Category Archives: Wire & Stone

Platonic Fire

Fire 17
Swarovski Elements, Beads and Copper

I collected a lot of these Swarovski shapes in tones of Magma, Crystal Copper, Crystal Golden Shadow and Bronze and mated them with hints of Tanzanite and Provence Lavender.  The various effects and finishes combined to create a color palette reminiscent of flames.  The Copper wire shape is a concentric triangle, which is meant to symbolize the stately tetrahedron.  The tetrahedron, more commonly thought of as the “pyramid”, is one of the five Platonic solids that has been theorized, by Plato, to correspond with the “fire” element.  Hence the name Platonic Fire.

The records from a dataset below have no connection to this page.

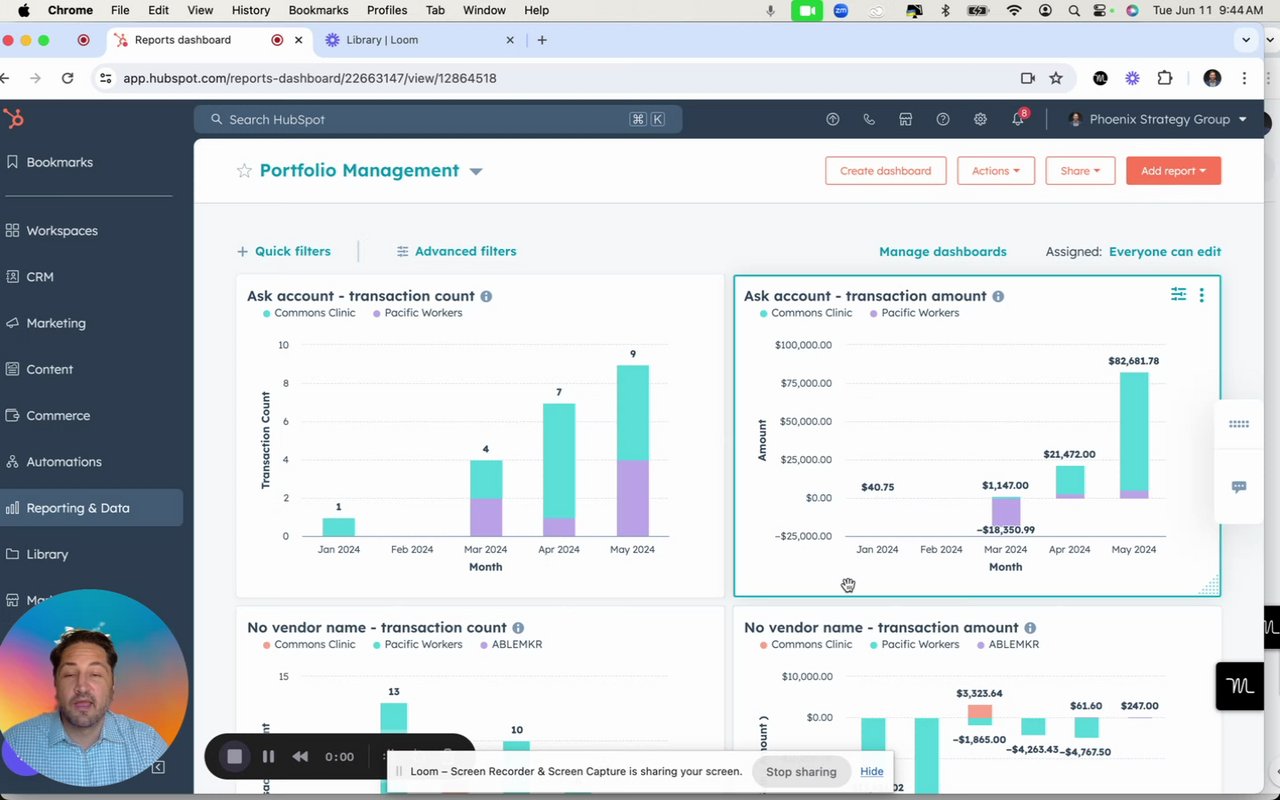Toggle Commons Clinic legend in transaction count
This screenshot has width=1280, height=800.
[x=309, y=313]
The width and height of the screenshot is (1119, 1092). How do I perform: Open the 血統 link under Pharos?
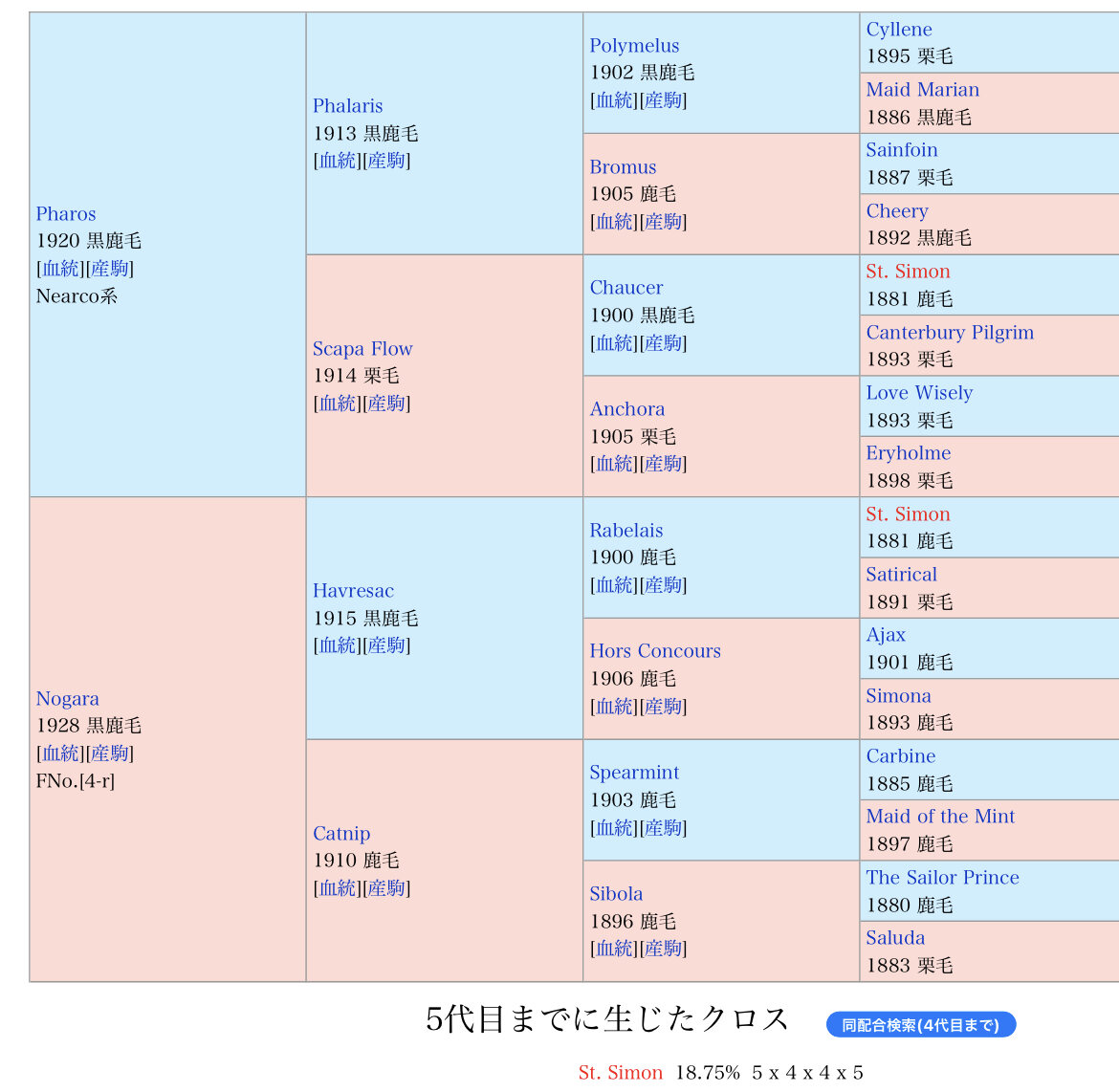pyautogui.click(x=61, y=269)
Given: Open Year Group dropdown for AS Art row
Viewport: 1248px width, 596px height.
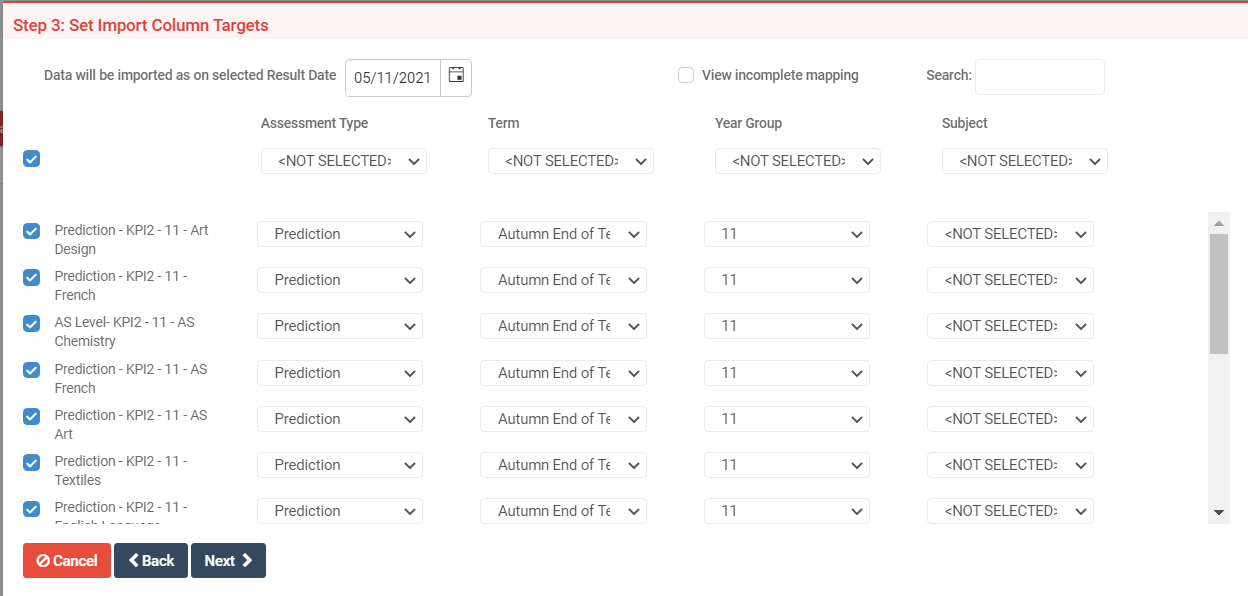Looking at the screenshot, I should click(x=786, y=418).
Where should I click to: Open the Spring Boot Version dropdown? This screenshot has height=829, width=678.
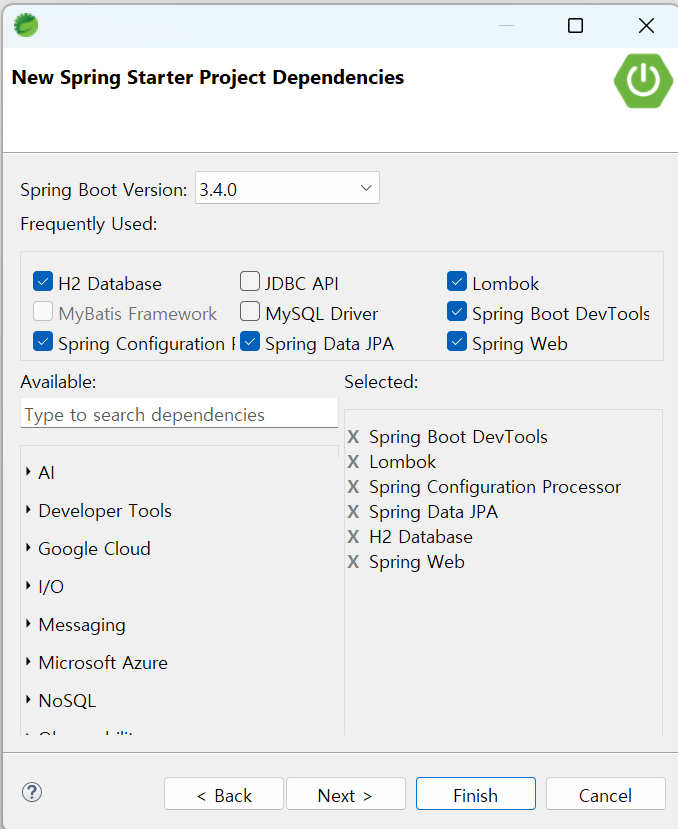367,187
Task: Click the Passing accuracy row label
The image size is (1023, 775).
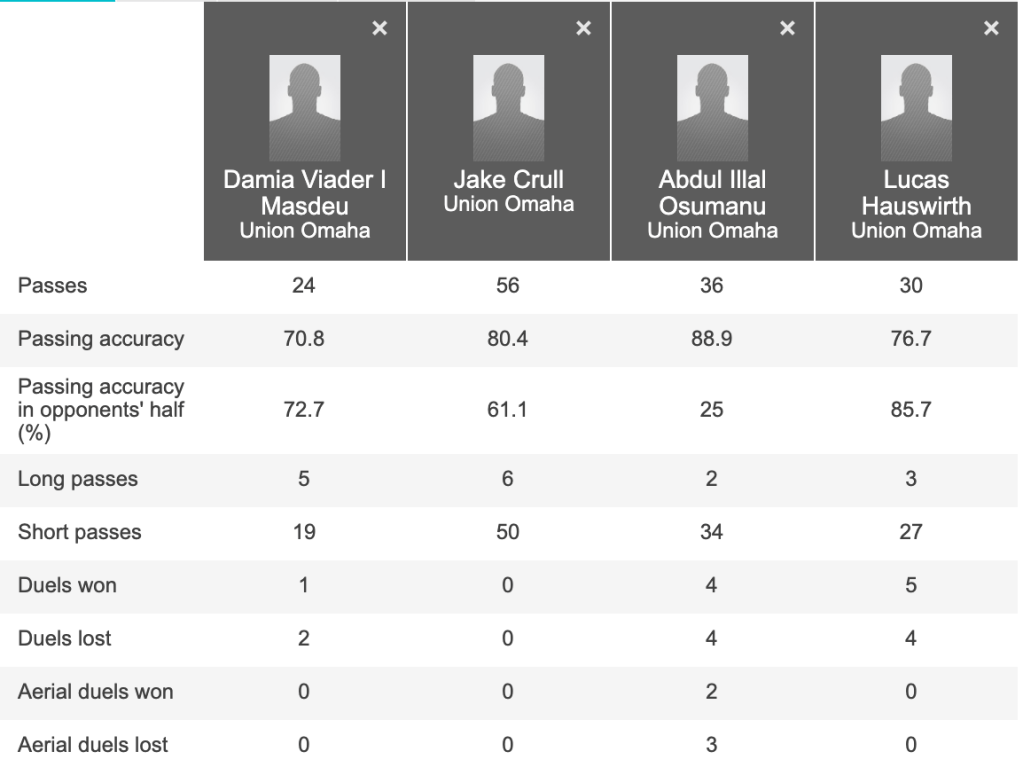Action: 100,339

Here is how the design came together.  Looking at the elements, I decided how I wanted to arrange them.

Fire 01 Fire 02

  • How dense did I want the large elements to be?
  • What kind of structure could support that density?
  • How should the elements be arranged to best show off the variety of their colors and shapes?
  • What other colors and finishes and bead shapes and sizes would help bring it all together?

Fire 05

I formed a rough version of the concentric triangle design in 14 gauge copper wire.  Once I was confident that the shape was what I wanted, I hardened it with a hammer and anvil.

Fire 07

In the end, I arranged the rich red tones at the bottom, going up through the copper, topaz, and gold tones at the top.  The icy shades like Provence Lavender, Tanzanite AB2X and Violet Satin really looked great with the cool silver/blue/violet of the AB and AB2X finish.  Light Smoky Topaz AB2X looks like a blue/violet bead unless you look through it, into the light, where the subtle metallic brown of the bead can be seen.  Ceylon Topaz AB2X is a breathtaking color, like a champagne with frost.  Topaz with Glacier Blue is richly gold with occasional flashes of pure violet, a truly magical effect when seen in real life.

Fire 08 Fire 09

I wanted to incorporate this chain as an added support for these odd shaped elements.  The wire on the other side is 26 gauge antiqued bronze finish.  It is delicate and beautiful but not sturdy, and not likely to hold up against movement.  I did not know, at this time, whether I’d be able to pull it off, but that was my “plan”.

Fire 10 Fire 11

The red rectangle is being held with a temporary wire on the bottom to support it during construction.  I can replace it with the chain later.  The chain is held simply by threading it on to the 26ga wire before the wire is coiled onto the large copper triangle.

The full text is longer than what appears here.